Super tax did not turn many rich Liberals against Turnbull — David Crowe (The Australian $): “When the July 2 election results came in, the government found it had a problem with ‘battler’ voters in marginal seats, most of them untouched by a tax increase on super accounts worth $1.6 million. The anger felt by the Liberal Party’s wealthier supporters did not turn into a powerful force at the ballot box.”
Hanson has taken One Nation mainstream — and the Libs are running scared — Sharri Markson (The Daily Telegraph $): “Even the liberal Chancellor of Germany, Angela Merkel, has just turned against the burqa. Yet Turnbull yesterday slapped Hanson down over her call to ban the burqa in Parliament — a move that will only further alienate conservative voters.”

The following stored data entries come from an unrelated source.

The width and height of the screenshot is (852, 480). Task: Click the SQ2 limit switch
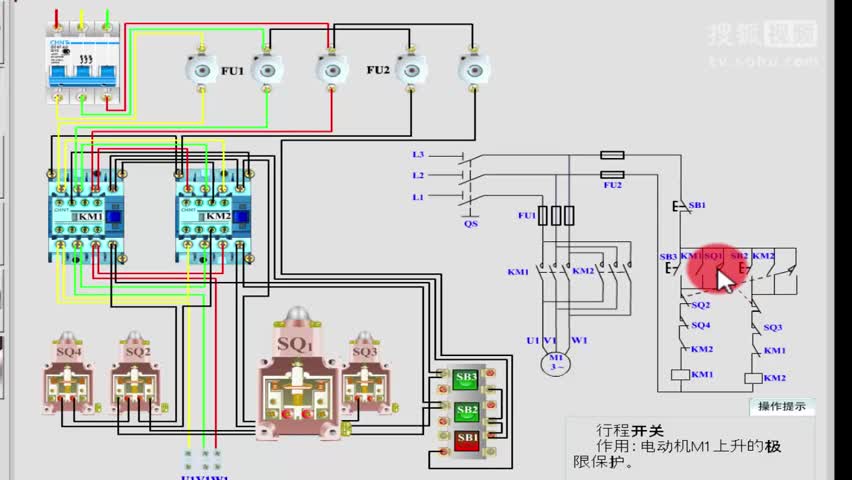pos(137,372)
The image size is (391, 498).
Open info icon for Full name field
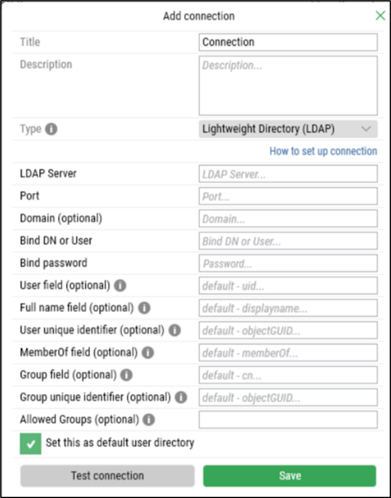pyautogui.click(x=144, y=308)
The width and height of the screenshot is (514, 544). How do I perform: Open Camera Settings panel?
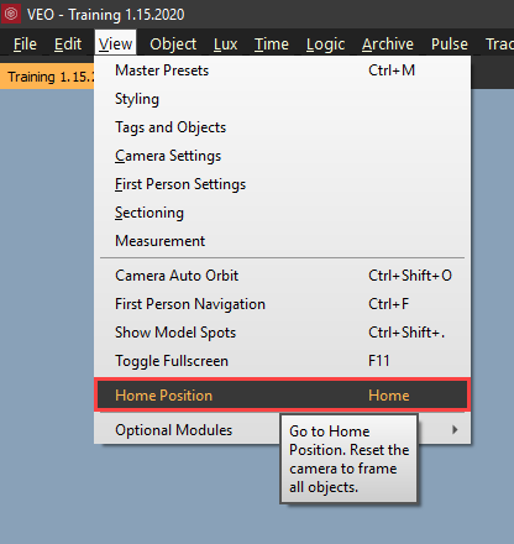pyautogui.click(x=282, y=156)
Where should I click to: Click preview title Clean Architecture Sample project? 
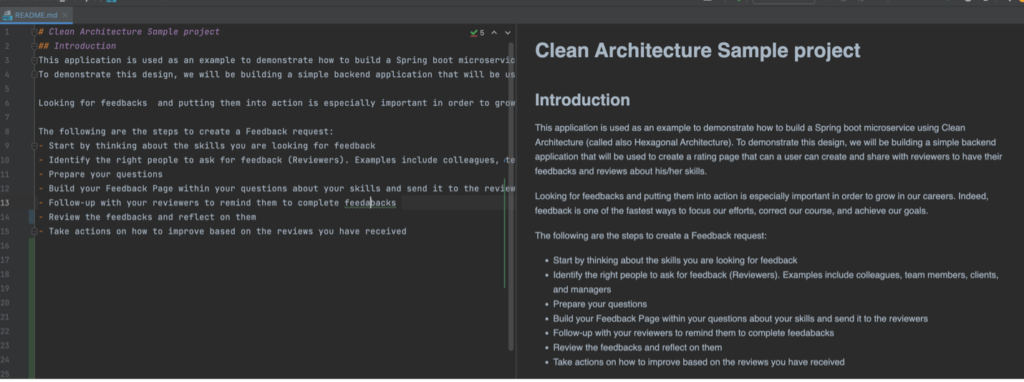(697, 50)
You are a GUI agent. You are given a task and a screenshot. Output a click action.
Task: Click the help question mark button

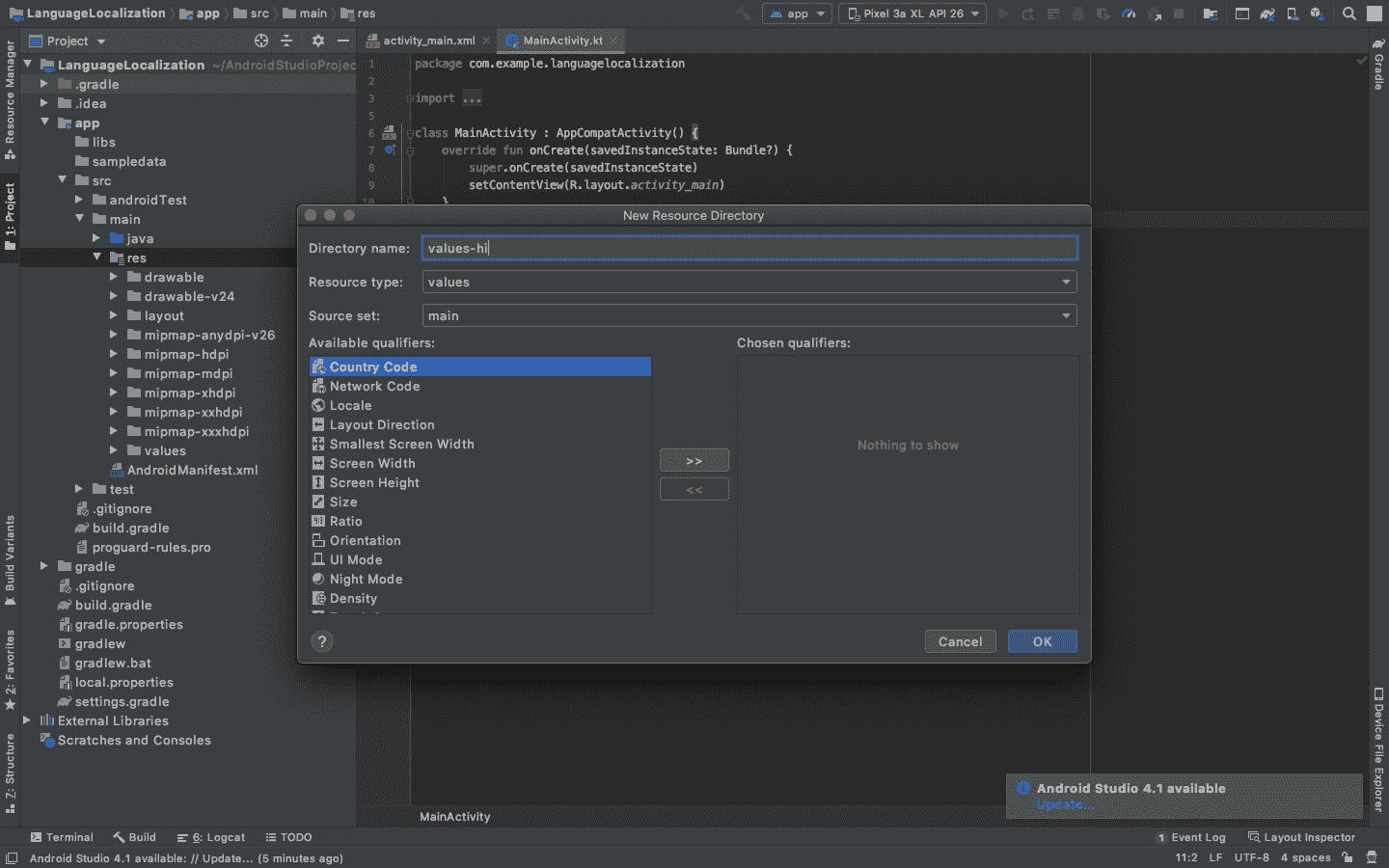[x=322, y=641]
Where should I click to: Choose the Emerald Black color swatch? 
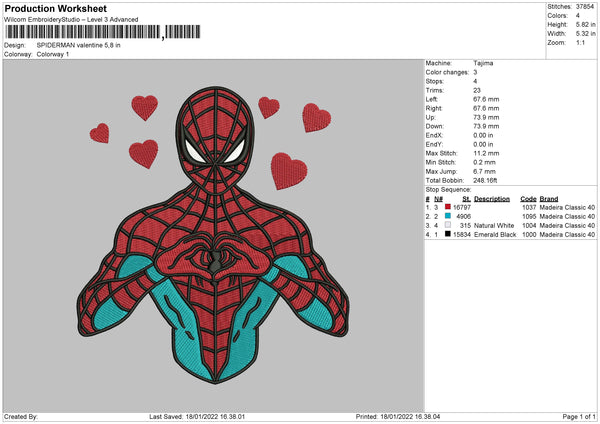[450, 234]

Criminals like me should be allowed to become MPs — Meredith Burgmann (Sydney Morning Herald): “I had two problems, I had been given a two months’ jail sentence for disrupting the racially-selected Springbok tour in 1971 (an infamous crime?) but amongst my other sins I had also been convicted of ‘assault police’ during a particularly violent protest against American Vice-President Spiro Agnew.”

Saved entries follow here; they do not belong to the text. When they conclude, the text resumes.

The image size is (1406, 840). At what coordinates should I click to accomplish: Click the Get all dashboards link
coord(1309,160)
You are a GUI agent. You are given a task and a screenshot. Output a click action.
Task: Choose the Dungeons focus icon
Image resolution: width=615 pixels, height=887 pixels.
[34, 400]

Bill English will take over from John Key as the prime minister of New Zealand after rivals withdrew from the contest for leader of the National Party. English has been coy over whether he will call an early election. The new leader is a former farmer with 11 siblings considered to be a social conservative — New Zealand Herald / The Guardian
Vietnam has started dredging one of the disputed reefs in the South China Sea. Ladd Reef, submerged at high tide, is also claimed by Taiwan, and any development is likely to anger China. Countries like China and Vietnam have dredged and reclaimed reefs in the South China Sea in recent years to bolster their territorial claims. — Reuters
A UK police watchdog has unearthed hundreds of accusations of sexual assault against British police. Those impacted include victims of domestic abuse, drug and alcohol addicts, and people who work in the sex industry. A report by the watchdog body found 436 allegations of sexual abuse by police in just two years. — New York Times
American actress and Modern Family star Sofia Vergara is being sued over two frozen embryos she conceived with her former partner. The suit asks the embryos be transferred to Vergara’s ex-partner Nick Loeb and asserts that if they are not allowed to develop and be born, they will be denied their rightful inheritance, currently held in trust. — BBC
WHAT WE’RE READING
Not Wanting Kids Is Entirely Normal (The Atlantic): “In 2008, Nebraska decriminalized child abandonment. The move was part of a “safe haven” law designed to address increased rates of infanticide in the state… But here’s the rub: None of them were infants… One father dropped off his entire family — nine children from ages one to 17. Others drove from neighboring states to drop off their children once they heard that they could abandon them without repercussion.”
Is The Rush To Approve One Of The World’s Biggest Coal Mines Delusion Or Corruption? (New Matilda): “Nothing could demonstrate the magical thinking of Australia’s political class when it comes to coal mining more perfectly. Nice reef! Shame we’re about to destroy it.”